My sisters called this morning and woke me up because they were on their way to my house to pick up some bookshelves and other things I'm getting rid of in preparation for the big move. They waited until they were on Rutledge to call, which was actually good because I was in the middle of a dream.
Those of you who know me know I have a thing about hearing other people's dreams and telling other people about my own. My theory is that dreams are only interesting to the people who have them, unless they're premonitions that come true later. So I'm breaking my own rule. The dream their call interrupted: I was in a big hotel (probably in DC) following Barack Obama around because I was working for him in some capacity. We had dinner together and he was charming and funny and I found myself attracted to him (sorry, Michelle...I'm not a husband-coveter in real life). We were talking politics and television and literature over dinner and at some point it became clear that we were sharing a hotel room.
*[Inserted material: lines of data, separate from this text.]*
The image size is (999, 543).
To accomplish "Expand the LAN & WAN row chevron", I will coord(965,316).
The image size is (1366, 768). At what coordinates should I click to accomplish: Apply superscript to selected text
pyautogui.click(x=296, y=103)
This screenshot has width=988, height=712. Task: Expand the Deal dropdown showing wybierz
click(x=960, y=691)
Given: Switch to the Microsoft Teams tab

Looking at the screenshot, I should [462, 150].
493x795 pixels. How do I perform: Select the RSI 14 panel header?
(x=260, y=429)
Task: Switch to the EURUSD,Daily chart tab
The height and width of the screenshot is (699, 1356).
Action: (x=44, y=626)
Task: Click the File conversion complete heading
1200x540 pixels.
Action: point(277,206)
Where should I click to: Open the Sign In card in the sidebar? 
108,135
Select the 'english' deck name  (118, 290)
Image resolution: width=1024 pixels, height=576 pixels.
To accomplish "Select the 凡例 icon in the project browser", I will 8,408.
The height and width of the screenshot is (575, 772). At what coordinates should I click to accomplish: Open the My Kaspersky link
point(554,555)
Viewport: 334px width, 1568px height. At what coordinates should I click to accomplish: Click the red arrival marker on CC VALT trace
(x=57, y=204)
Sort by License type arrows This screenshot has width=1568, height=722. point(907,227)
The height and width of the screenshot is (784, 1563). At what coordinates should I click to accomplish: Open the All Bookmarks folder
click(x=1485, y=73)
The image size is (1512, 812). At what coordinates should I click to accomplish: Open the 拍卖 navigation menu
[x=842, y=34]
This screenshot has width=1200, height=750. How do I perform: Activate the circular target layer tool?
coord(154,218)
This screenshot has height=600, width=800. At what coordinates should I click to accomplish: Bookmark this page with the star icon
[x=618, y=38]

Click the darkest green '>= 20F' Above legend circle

I politely explained as much as I would enjoy a tryst with our President, that I'd rather have him use his time wisely - say, on something like public option health insurance. As I waited for him to consider his options, my sisters called and woke me up.
I know this comes from the weeks I've spent trying to find private insurance because my COBRA is up at the end of the month. I hoped a year ago when Obama was elected that there would be a public option for the self- and under-employed by the time my COBRA ran out. After calling more than 30 insurers in the past couple of months and getting quotes, spending more time on the phone and applying to various companies online, I realize that (a) it's not going to be cheap (the least expensive I can find is $400 a month, which is close to what I'm paying for COBRA anyway), and (b) I am unlikely to find an insurer who will cover anything diabetes-related for a period of time (6 months or a year is the best I've found, forever is the worst).
Also, weird that I was attracted to our President because, even though I really like tall men with his build, I find his ears slightly off-putting. And there's the matter of his wife and children. I tend to put men with girlfriends and wives in the same category as my female and gay male friends: totally non-sexual.
The bad news is that Barack was just starting to talk about a public option for health insurance when my cell phone rang and woke me up. I'm wondering if I would have gotten any dream advice or direction. I could use some.
The good news is that my sisters carted away two large bookshelves, a corner shelf, an ottoman, and a large planter, so now I have more space for boxes.